Re: [HACKERS] Another XML build issue

2015-12-14 Thread Tom Lane
Kevin Grittner  writes:
> On Mon, Dec 14, 2015 at 10:06 AM, Tom Lane  wrote:
>> So at this point I'm guessing that Ubuntu has shipped an update that
>> includes the patch Pavel Raiskup suggested in
>> 
>> https://bugzilla.redhat.com/show_bug.cgi?id=1286692#c4
>> 
>> which would fix the lack of error cursors at EOF, but it would not affect
>> any larger change such as stopping after the first detected error.
>> 
>> If you can confirm that, then we'll need to decide what to do about it.

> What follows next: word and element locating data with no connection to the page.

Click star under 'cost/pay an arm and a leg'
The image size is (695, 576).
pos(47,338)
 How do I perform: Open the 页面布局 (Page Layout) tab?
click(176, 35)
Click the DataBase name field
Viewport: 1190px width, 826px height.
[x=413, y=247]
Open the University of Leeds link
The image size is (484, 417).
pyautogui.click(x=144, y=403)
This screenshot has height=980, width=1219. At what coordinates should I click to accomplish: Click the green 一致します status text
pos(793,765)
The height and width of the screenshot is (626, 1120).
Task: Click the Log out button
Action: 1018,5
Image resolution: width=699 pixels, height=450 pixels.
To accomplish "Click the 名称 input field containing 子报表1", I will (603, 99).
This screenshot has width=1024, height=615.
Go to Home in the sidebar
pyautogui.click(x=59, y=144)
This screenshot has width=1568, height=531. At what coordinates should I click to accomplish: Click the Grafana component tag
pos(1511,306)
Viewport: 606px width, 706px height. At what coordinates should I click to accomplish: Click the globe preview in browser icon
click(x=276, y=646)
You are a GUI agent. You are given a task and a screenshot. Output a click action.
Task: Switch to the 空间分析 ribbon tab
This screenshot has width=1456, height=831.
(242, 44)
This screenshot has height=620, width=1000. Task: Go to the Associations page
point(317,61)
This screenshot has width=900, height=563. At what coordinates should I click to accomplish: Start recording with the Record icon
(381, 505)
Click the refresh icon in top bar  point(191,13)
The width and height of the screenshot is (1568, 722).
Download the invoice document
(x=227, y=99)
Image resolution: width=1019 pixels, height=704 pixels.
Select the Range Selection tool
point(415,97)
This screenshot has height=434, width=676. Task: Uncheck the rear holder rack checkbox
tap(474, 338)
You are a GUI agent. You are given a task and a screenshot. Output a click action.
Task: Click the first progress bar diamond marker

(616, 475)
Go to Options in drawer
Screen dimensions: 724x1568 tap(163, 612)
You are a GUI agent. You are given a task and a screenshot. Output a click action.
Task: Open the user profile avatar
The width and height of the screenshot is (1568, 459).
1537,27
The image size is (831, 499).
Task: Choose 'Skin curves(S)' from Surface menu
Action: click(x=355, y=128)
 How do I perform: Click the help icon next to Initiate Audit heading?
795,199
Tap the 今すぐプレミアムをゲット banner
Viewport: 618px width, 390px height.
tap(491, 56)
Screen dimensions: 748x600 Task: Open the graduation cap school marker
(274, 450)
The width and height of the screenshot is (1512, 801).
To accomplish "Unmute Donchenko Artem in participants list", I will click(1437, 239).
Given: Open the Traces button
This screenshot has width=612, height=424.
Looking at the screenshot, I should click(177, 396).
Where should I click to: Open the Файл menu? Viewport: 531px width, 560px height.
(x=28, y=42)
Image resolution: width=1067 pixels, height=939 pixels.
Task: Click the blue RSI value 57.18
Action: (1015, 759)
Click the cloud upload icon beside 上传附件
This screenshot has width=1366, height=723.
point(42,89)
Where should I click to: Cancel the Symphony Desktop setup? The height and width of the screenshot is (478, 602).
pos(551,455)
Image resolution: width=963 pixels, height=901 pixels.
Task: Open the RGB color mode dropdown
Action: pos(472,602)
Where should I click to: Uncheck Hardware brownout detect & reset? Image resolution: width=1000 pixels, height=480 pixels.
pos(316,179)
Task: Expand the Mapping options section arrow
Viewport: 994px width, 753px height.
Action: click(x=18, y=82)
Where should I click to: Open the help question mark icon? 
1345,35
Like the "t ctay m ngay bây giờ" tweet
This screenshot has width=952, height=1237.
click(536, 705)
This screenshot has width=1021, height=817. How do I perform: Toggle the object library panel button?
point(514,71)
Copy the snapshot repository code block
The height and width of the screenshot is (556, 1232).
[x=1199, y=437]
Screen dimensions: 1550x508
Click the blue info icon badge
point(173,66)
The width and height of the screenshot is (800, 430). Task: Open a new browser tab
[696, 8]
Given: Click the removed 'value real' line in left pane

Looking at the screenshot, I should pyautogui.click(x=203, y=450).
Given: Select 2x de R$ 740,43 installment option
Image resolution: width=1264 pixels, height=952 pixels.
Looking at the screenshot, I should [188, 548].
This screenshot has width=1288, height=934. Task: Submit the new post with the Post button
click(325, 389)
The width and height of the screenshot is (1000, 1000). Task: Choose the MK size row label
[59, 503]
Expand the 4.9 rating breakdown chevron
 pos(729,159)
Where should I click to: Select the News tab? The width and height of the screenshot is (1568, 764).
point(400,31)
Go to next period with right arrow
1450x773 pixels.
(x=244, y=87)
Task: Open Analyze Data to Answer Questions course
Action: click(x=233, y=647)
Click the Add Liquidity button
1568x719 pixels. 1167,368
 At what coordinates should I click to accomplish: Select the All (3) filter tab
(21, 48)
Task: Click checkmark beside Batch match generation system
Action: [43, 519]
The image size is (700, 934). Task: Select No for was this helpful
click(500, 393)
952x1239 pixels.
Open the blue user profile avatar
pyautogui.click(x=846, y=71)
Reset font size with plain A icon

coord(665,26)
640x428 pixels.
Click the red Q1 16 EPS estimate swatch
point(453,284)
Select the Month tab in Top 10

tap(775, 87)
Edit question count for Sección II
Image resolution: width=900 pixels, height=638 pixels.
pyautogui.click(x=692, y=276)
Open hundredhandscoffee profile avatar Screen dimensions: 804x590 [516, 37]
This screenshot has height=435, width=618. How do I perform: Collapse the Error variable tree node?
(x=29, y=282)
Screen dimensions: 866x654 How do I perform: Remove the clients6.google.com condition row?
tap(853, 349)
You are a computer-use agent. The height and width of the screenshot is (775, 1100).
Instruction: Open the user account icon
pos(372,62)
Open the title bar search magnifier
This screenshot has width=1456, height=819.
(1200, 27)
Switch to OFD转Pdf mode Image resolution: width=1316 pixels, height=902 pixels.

> I've been looking at this diff, which seems to represent the ubuntu
> libxml2 changes of today, and it seems rather different to what I
> see in the Red Hat discussion.  In particular, I see no changes to
> error.c.  I haven't really figured the cause of the discrepancy
> yet, but figured I would pass along the diff link.

> http://launchpadlibrarian.net/229976362/libxml2_2.9.1%2Bdfsg1-3ubuntu4.5_2.9.1%2Bdfsg1-3ubuntu4.6.diff.gz

Hmm.  What it looks like is that Ubuntu cherry-picked the libxml2 commit
that added xmlHaltParser(), but *not* the follow-on commit that changed
the behavior of xmlParserPrintFileContextInternal().  So that would
probably explain the behavior you're seeing ... though it also raises
the question of whether they've left themselves vulnerable to a null
pointer dereference in xmlParserPrintFileContextInternal().  It's not
clear to me whether that second commit is properly part of the CVE
response or not.  But it's Veillard's patch, and he included it in
Red Hat's libxml2 security update, so an informed guess would be "yes".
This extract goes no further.